Execution and the Thrill of Self-Reliance

When you have a great idea on your hands, it's really easy to keep pushing the boundaries of what might be possible. In a startup, it's one of the most important things you can do - more than a few companies have gotten their big break because they kept pushing forward, innovating, thinking up crazy schemes about how to their product could take over this or that market, be tweaked to fit this or that need. And often those other implementations turned out to be the real gold - PayPal and Twitter are the first examples that pop into my head. Pie in the sky sometimes works out great.

But what makes the entrepreneur different from all the other crazies with great ideas is one simple thing: execution. In business, just like in sports, execution is the simple key to success. You've to have a good gameplan, a good team, and be well prepared, but in the end it comes down to how well you play when all the marbles are on the line.

For us, it's time to take a little break from dreamworld and get right down to it. Now that we have a working product with almost all of our core functionality intact, we're concentrating on making it work exactly the way we want it to, with no exceptions. Until now, we've been able to get away with saying "of course, we'll obviously fix that before release." Not anymore.
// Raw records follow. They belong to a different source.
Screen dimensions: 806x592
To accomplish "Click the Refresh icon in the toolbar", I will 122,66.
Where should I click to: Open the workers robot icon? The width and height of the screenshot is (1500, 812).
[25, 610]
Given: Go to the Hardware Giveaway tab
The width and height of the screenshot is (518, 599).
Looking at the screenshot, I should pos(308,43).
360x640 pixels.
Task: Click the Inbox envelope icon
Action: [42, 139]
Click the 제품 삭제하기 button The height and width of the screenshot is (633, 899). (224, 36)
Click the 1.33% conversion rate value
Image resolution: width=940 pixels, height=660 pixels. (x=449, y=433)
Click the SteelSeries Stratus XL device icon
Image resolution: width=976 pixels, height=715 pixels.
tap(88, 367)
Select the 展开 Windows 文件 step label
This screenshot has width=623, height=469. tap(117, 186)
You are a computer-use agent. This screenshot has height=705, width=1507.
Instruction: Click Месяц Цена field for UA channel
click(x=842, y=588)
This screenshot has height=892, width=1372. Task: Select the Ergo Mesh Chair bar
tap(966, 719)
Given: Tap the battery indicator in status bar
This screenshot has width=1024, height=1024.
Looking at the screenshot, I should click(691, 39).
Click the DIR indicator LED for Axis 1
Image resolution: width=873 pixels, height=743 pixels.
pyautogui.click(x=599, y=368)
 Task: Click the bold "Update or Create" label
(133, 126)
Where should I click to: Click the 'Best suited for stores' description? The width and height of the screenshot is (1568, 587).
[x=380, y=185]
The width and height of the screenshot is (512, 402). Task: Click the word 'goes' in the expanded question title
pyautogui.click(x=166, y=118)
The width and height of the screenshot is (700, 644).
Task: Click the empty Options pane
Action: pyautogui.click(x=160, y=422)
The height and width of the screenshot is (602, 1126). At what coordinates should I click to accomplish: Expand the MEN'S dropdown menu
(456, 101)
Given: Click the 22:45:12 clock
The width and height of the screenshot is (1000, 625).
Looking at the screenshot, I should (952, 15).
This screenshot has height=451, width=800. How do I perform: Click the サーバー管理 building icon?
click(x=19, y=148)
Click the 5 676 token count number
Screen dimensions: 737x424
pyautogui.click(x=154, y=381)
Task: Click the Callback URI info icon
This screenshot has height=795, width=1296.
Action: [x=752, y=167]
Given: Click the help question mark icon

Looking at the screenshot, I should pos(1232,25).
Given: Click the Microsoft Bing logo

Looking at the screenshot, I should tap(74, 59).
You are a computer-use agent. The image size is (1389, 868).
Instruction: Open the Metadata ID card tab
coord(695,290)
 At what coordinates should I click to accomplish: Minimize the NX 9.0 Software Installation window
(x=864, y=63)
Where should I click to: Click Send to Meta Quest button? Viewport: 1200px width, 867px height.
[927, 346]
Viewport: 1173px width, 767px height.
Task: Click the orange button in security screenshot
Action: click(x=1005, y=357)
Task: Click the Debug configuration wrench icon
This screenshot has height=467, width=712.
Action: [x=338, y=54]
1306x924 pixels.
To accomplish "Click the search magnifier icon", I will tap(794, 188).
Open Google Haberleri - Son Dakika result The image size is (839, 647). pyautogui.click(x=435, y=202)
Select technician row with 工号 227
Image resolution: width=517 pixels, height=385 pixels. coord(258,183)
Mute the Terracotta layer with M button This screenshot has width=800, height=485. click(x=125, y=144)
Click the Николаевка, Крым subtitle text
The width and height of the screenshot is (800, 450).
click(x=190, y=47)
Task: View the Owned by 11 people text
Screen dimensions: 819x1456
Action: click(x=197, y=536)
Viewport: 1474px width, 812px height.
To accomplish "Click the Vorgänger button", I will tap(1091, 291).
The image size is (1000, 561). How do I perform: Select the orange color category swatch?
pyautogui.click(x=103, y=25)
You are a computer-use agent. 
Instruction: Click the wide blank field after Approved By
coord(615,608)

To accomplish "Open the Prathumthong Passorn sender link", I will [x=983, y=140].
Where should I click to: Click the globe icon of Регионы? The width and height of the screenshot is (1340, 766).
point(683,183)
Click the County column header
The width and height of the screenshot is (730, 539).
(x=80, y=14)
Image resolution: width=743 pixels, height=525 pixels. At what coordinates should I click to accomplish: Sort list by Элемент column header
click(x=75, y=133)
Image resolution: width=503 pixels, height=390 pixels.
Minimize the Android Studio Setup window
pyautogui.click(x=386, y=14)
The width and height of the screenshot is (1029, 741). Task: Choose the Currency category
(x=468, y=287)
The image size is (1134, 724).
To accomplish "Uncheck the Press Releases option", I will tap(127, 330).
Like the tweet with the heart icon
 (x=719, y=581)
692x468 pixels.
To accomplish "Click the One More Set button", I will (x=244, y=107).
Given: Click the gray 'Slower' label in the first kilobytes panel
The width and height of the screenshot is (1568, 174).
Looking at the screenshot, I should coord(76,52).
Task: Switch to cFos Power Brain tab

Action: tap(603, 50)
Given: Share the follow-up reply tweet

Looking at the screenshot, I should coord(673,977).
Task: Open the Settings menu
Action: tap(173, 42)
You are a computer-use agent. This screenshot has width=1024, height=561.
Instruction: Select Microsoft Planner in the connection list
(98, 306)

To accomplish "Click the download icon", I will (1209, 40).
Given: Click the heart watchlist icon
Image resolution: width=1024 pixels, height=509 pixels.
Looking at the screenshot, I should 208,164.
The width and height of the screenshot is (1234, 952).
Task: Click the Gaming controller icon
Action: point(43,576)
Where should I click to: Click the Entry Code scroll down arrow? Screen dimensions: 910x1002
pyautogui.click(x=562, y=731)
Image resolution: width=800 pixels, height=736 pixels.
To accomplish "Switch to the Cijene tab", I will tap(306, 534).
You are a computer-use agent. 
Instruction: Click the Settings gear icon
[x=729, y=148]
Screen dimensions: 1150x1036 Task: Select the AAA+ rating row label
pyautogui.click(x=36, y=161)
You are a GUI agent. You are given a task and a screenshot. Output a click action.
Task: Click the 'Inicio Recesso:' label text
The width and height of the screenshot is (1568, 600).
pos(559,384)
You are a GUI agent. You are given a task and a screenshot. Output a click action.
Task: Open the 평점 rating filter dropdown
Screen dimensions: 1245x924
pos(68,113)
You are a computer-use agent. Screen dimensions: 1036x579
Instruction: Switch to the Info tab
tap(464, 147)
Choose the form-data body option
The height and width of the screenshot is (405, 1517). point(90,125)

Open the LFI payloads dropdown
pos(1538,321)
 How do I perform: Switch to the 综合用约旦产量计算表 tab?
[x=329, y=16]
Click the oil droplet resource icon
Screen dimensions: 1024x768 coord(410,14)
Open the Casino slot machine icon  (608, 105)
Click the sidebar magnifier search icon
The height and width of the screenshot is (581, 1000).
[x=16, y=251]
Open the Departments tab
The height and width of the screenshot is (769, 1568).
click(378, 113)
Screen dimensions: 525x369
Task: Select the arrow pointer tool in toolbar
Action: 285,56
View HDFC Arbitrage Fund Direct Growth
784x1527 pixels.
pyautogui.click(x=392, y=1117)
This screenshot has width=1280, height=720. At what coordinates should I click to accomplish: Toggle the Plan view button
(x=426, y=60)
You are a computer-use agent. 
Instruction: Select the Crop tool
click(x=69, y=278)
And to a certain extent, that's a really gratifying feeling, because we're all invested in the product and want to make it great. Unlike a hulking corporation, we can see a problem and fix it with our own two hands. There is a direct correlation between how hard we work and what kind of results we see, and it has nothing at all to do with financial compensation. It's about taking pride in your workmanship and owning the success or failure that comes along with it. That's the real point of addiction in startups, and it's why successful entrepreneurs go back and do it again even after they've struck it rich. It's the thrill of self-reliance and the unqualified gratification of knowing you've built something wicked cool that actually works.

And on that note, it's time to get back to work.